Michigan Gov. Rick Snyder said on Thursday that he was not troubled by citizens who opposed the state’s new right-to-work law, which takes effect next week.
“It’s part of democracy,” the first-term Republican told Fox’s Neil Cavuto. “I was hired to do a job by my customers, the citizens of the state of Michigan — and I’m doing the right thing.
“It’s about worker’s rights, and it’s about bringing more jobs to Michigan,” Snyder said. “I’m just going to do my job.”
Snyder signed the law into effect on Dec. 11, the same day it was passed by the Michigan Legislature. The law prohibits worker contracts that that require union dues or fees for employment.
He told Cavuto that the law would survive any court challenge.
“We’re going to end up winning the lawsuits,” Snyder said. “We may end up losing on some lower court level. Our track record’s really good on this. You just keep moving forward.”
Snyder pointed to the same approach in naming Kevyn Orr, a lawyer who worked on the Chrysler bankruptcy, as city manager for Detroit last week.
Orr takes over next Thursday, the same day the right-to-work legislation kicks in statewide.
“Detroit still has elected representation. I’m the governor of Michigan. It’s not Detroit versus Michigan. It’s Detroit, Michigan,” he said.
The governor told Cavuto that Orr would “make the decisions,” but that the appointment came after Detroit officials were unable to make good on the terms of a consent decree developed last year.

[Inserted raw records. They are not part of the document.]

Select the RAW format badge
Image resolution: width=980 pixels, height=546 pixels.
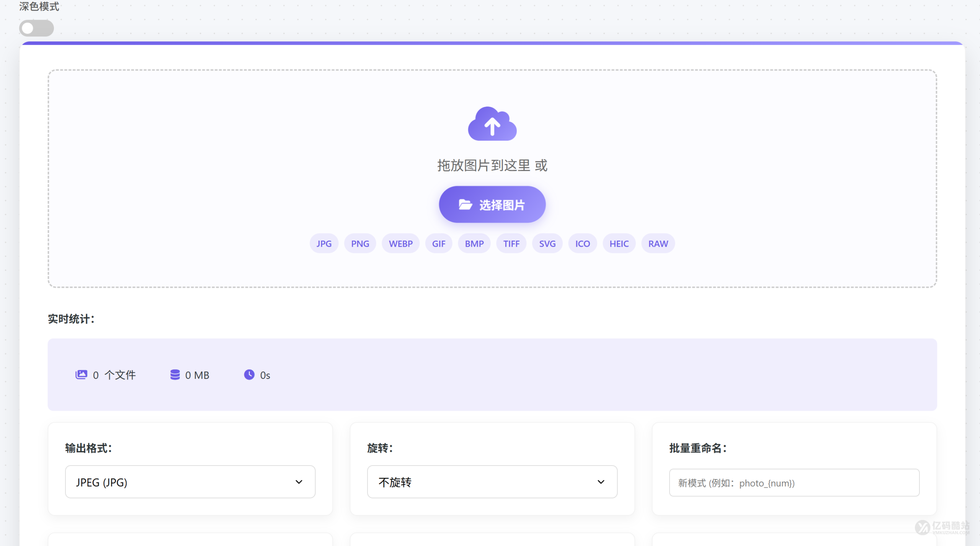(658, 243)
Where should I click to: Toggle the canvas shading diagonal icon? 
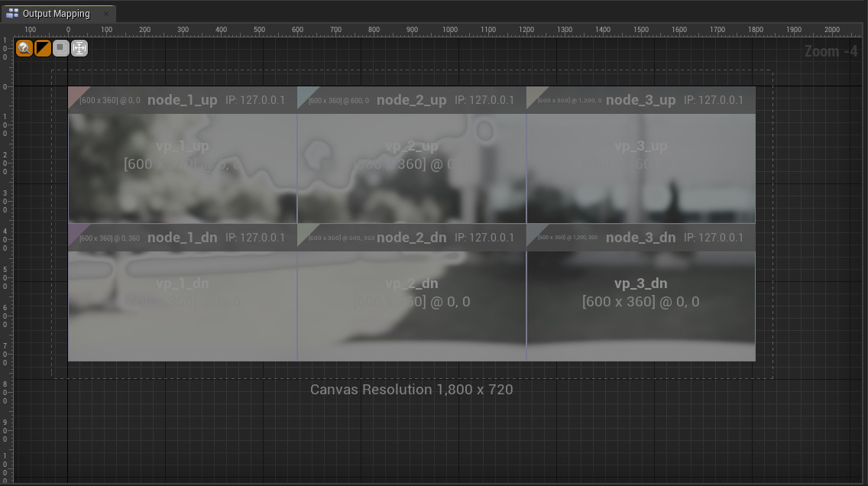point(43,48)
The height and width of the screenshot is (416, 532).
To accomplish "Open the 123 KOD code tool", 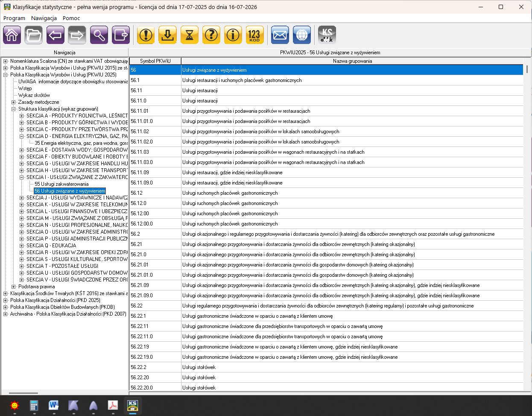I will (254, 35).
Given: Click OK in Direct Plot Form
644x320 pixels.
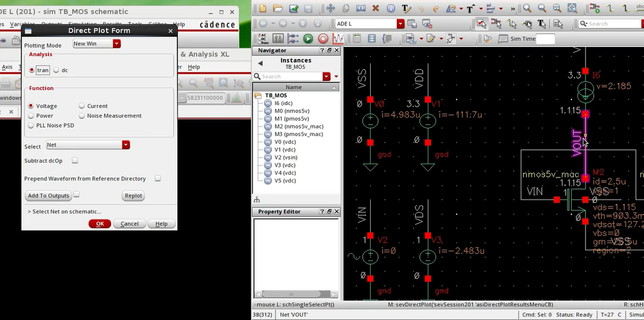Looking at the screenshot, I should [100, 224].
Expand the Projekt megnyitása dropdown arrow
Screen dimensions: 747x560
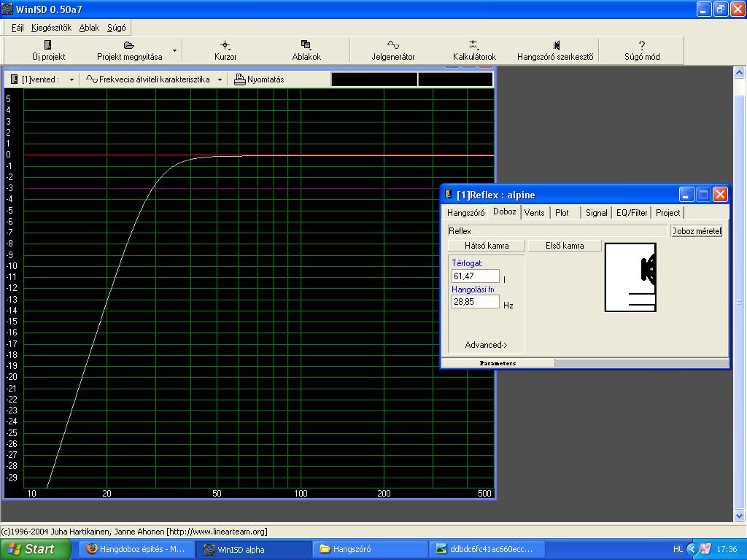pos(174,51)
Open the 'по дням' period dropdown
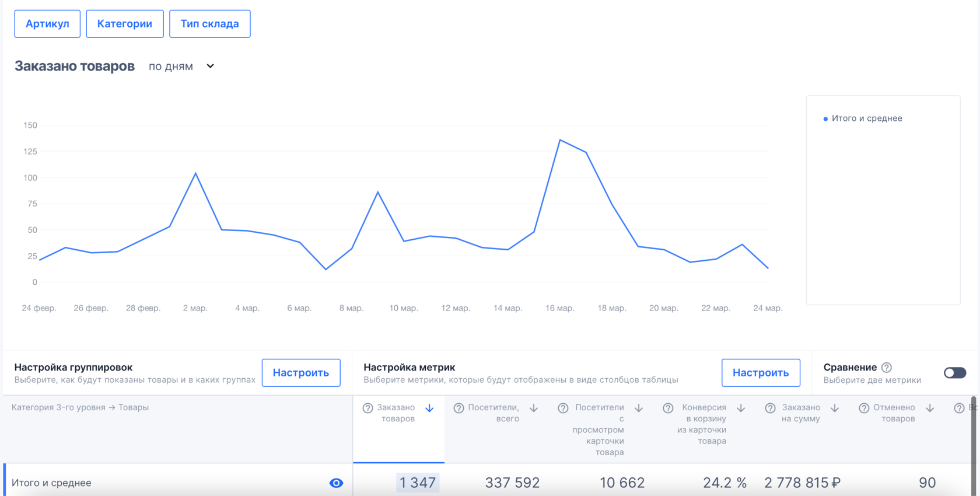The image size is (980, 496). click(181, 67)
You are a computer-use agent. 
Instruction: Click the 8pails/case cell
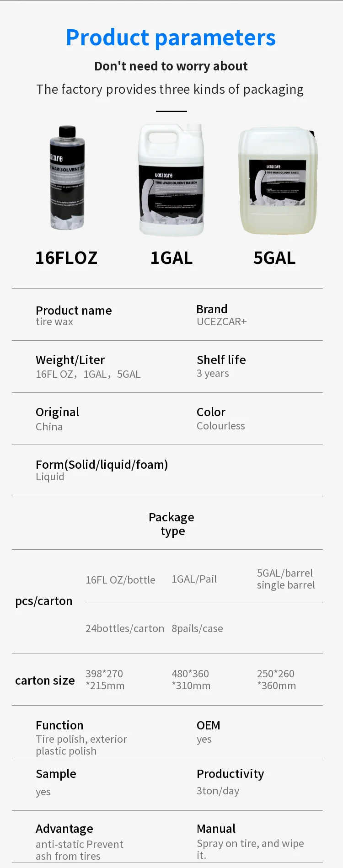point(197,628)
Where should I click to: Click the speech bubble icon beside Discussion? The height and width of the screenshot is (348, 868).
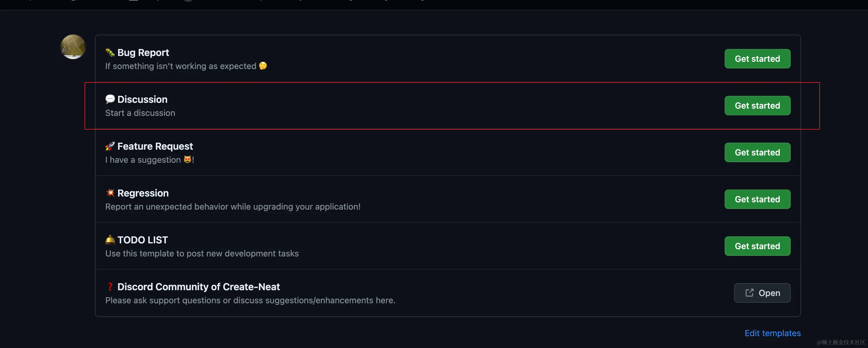[110, 99]
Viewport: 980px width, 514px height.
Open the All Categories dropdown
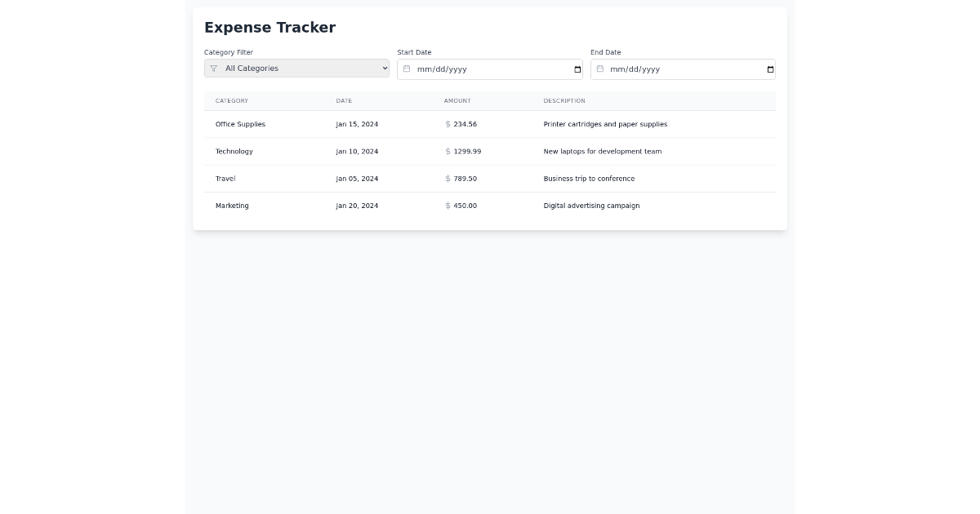[296, 69]
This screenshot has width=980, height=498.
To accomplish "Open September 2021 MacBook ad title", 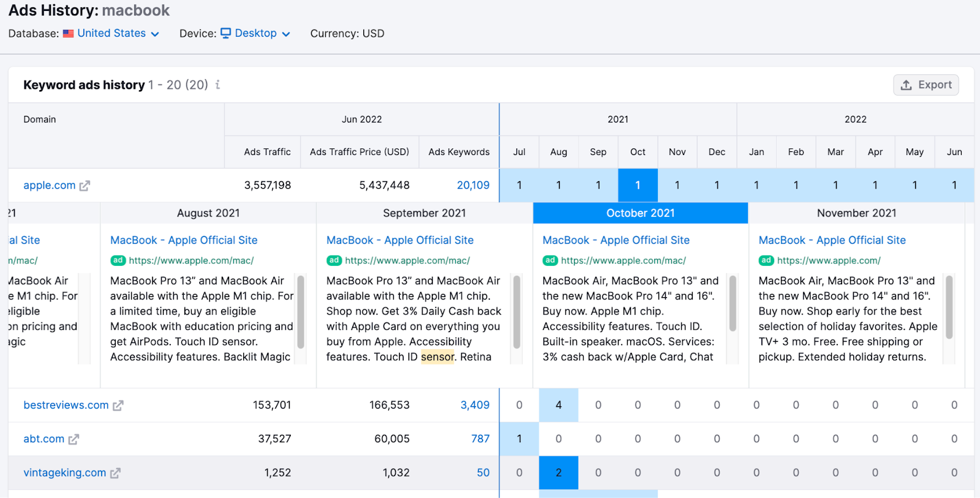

“We did this in a very progressive, thoughtful fashion following the law,” Snyder said. “The citizens of Detroit deserve a better answer — and I believe they want a better answer.”
He declined to say whether Orr would decide to file bankruptcy.
“That’s one tool in the tool kit,” Snyder said. “I wouldn’t take it off the table, because that wouldn’t be doing my duty. That’s one of the tools that’s available.
“Detroit has many good things going for it,” he added. “There are so many exciting things that, if we resolve this, Detroit’s got a bright future.”